Action item
When you reproduce these records, keep every word exactly and drop the images.
Information supplied START
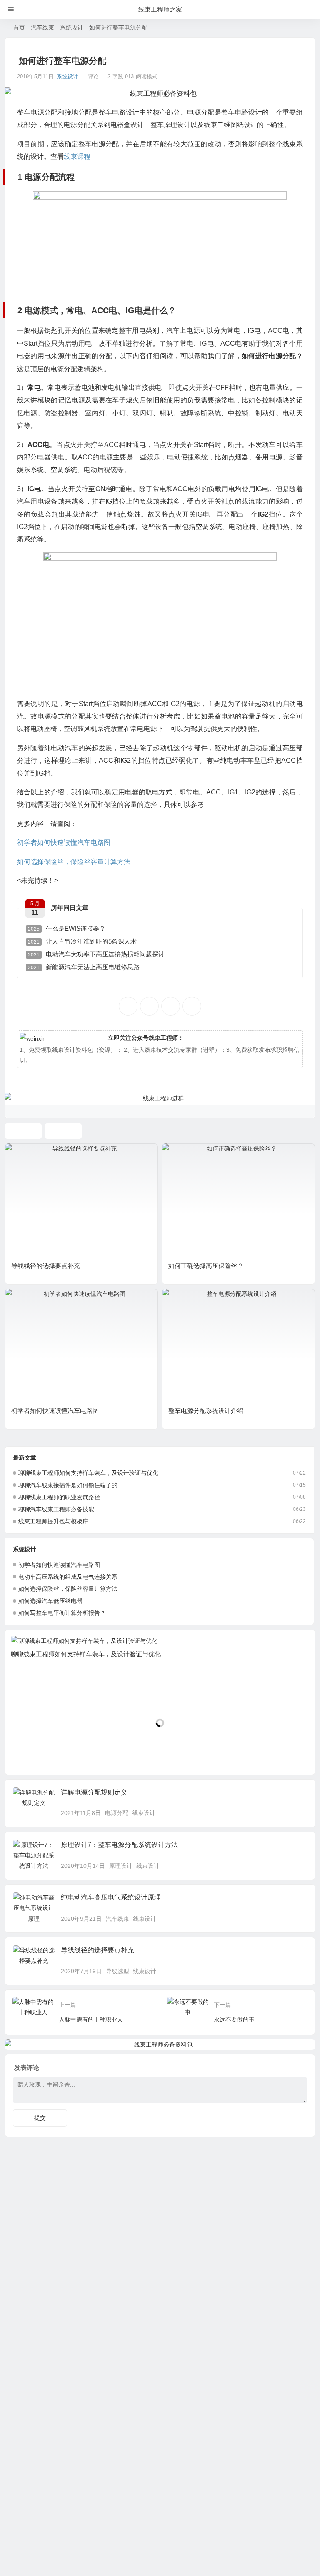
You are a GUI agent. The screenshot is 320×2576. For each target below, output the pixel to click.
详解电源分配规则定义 (94, 1792)
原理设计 (120, 1865)
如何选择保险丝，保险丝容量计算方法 (73, 861)
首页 (19, 27)
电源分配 (116, 1813)
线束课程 (77, 156)
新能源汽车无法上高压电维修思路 (84, 967)
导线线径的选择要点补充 (45, 1265)
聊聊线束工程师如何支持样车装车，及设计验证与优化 (88, 1473)
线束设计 (143, 1813)
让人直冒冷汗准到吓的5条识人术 (82, 941)
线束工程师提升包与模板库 (53, 1521)
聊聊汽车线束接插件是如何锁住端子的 (68, 1485)
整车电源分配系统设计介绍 (205, 1410)
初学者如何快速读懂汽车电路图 (63, 842)
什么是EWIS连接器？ (66, 928)
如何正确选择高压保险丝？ (205, 1265)
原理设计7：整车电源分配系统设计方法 (119, 1844)
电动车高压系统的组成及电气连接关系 (68, 1576)
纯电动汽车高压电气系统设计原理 (111, 1897)
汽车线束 (42, 27)
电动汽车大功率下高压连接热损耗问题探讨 (96, 954)
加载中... (29, 1754)
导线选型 (117, 1971)
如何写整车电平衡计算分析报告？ (62, 1613)
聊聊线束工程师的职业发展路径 (59, 1497)
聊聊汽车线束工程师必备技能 (56, 1509)
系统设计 (71, 27)
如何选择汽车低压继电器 (50, 1601)
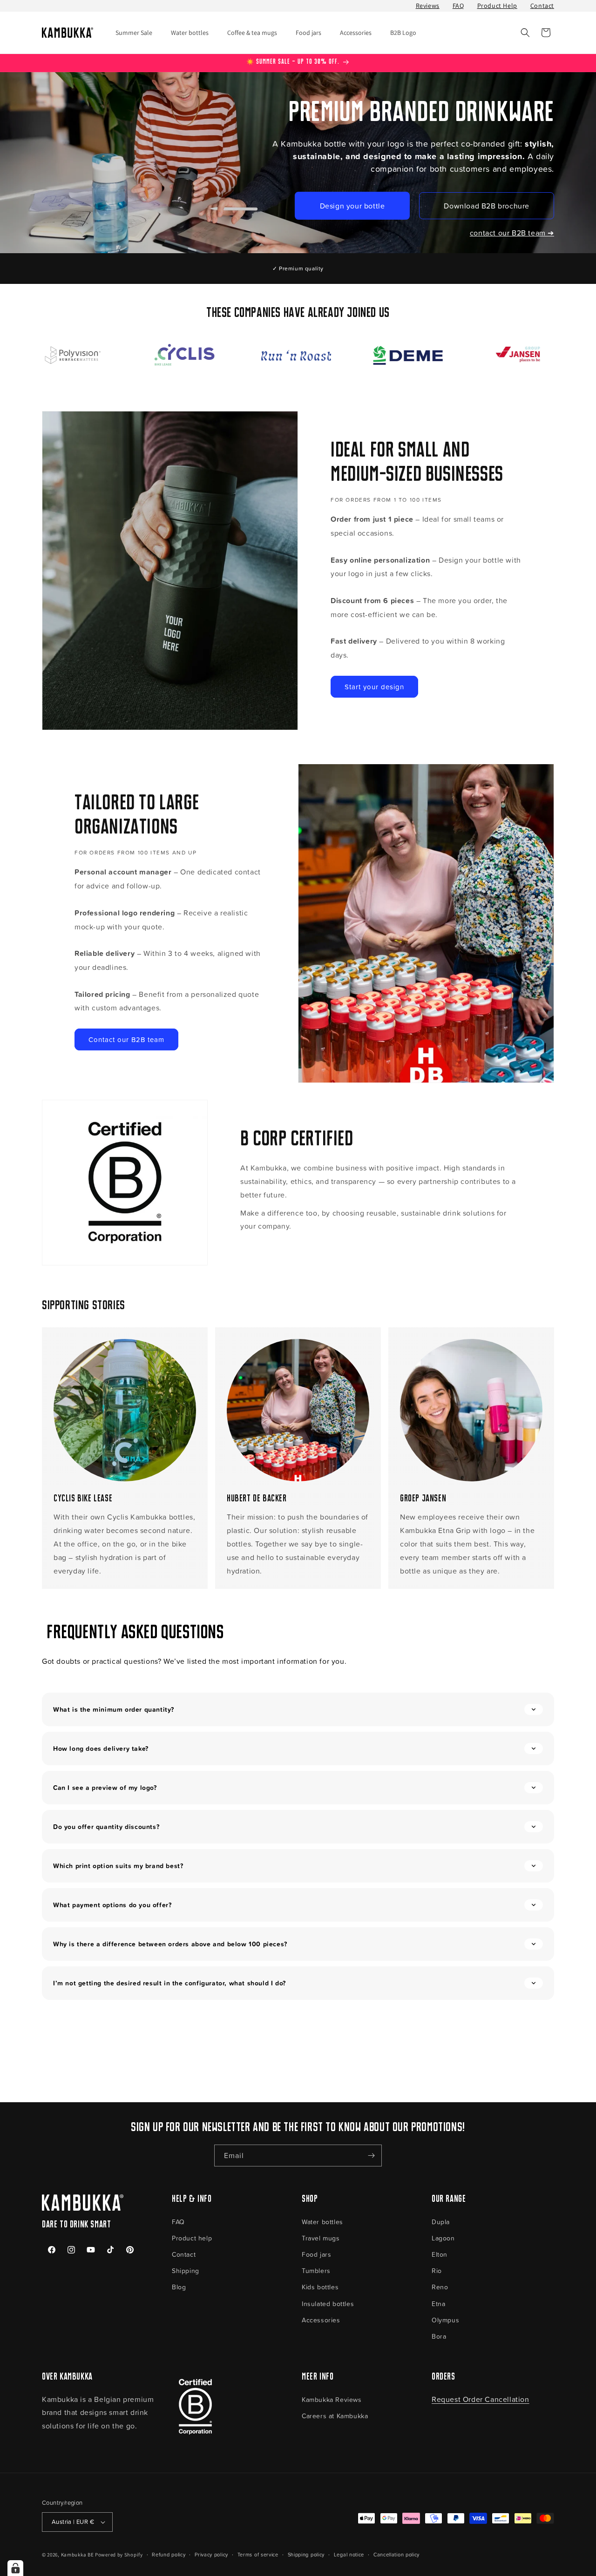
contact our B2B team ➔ (512, 233)
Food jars (316, 2254)
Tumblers (316, 2270)
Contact (542, 5)
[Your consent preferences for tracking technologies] (15, 2568)
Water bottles (322, 2221)
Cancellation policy (396, 2554)
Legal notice (349, 2554)
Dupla (441, 2221)
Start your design (374, 687)
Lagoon (443, 2237)
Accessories (321, 2319)
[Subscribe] (371, 2155)
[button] (525, 32)
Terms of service (257, 2554)
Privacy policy (211, 2554)
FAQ (458, 5)
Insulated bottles (328, 2303)
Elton (439, 2254)
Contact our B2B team (126, 1039)
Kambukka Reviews (332, 2399)
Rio (437, 2270)
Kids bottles (320, 2286)
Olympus (445, 2319)
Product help (192, 2237)
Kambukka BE (77, 2554)
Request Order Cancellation (480, 2399)
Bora (439, 2336)
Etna (438, 2303)
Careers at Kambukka (335, 2415)
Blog (179, 2286)
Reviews (428, 5)
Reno (440, 2286)
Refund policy (168, 2554)
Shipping (185, 2270)
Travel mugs (321, 2237)
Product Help (497, 5)
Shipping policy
Information supplied END
Solution to this problem
You are a GUI agent. The screenshot is 320×2576. For each target below, output the pixel to click.
详解电源分配规则定义 (94, 1792)
原理设计 (120, 1865)
如何选择保险丝，保险丝容量计算方法 (73, 861)
首页 (19, 27)
电源分配 (116, 1813)
线束课程 (77, 156)
新能源汽车无法上高压电维修思路 (84, 967)
导线线径的选择要点补充 (45, 1265)
聊聊线束工程师如何支持样车装车，及设计验证与优化 (88, 1473)
线束设计 (143, 1813)
让人直冒冷汗准到吓的5条识人术 (82, 941)
线束工程师提升包与模板库 (53, 1521)
聊聊汽车线束接插件是如何锁住端子的 (68, 1485)
整车电源分配系统设计介绍 (205, 1410)
初学者如何快速读懂汽车电路图 (63, 842)
什么是EWIS连接器？ (66, 928)
如何正确选择高压保险丝？ (205, 1265)
原理设计7：整车电源分配系统设计方法 (119, 1844)
电动车高压系统的组成及电气连接关系 (68, 1576)
纯电动汽车高压电气系统设计原理 (111, 1897)
汽车线束 (42, 27)
电动汽车大功率下高压连接热损耗问题探讨 (96, 954)
加载中... (29, 1754)
导线选型 (117, 1971)
如何写整车电平衡计算分析报告？ (62, 1613)
聊聊线束工程师的职业发展路径 (59, 1497)
聊聊汽车线束工程师必备技能 (56, 1509)
系统设计 (71, 27)
如何选择汽车低压继电器 (50, 1601)
contact our B2B team ➔ (512, 233)
Food jars (316, 2254)
Tumblers (316, 2270)
Contact (542, 5)
[Your consent preferences for tracking technologies] (15, 2568)
Water bottles (322, 2221)
Cancellation policy (396, 2554)
Legal notice (349, 2554)
Dupla (441, 2221)
Start your design (374, 687)
Lagoon (443, 2237)
Accessories (321, 2319)
[Subscribe] (371, 2155)
[button] (525, 32)
Terms of service (257, 2554)
Privacy policy (211, 2554)
FAQ (458, 5)
Insulated bottles (328, 2303)
Elton (439, 2254)
Contact our B2B team (126, 1039)
Kambukka Reviews (332, 2399)
Rio (437, 2270)
Kids bottles (320, 2286)
Olympus (445, 2319)
Product help (192, 2237)
Kambukka BE (77, 2554)
Request Order Cancellation (480, 2399)
Bora (439, 2336)
Etna (438, 2303)
Careers at Kambukka (335, 2415)
Blog (179, 2286)
Reviews (428, 5)
Reno (440, 2286)
Refund policy (168, 2554)
Shipping (185, 2270)
Travel mugs (321, 2237)
Product Help (497, 5)
Shipping policy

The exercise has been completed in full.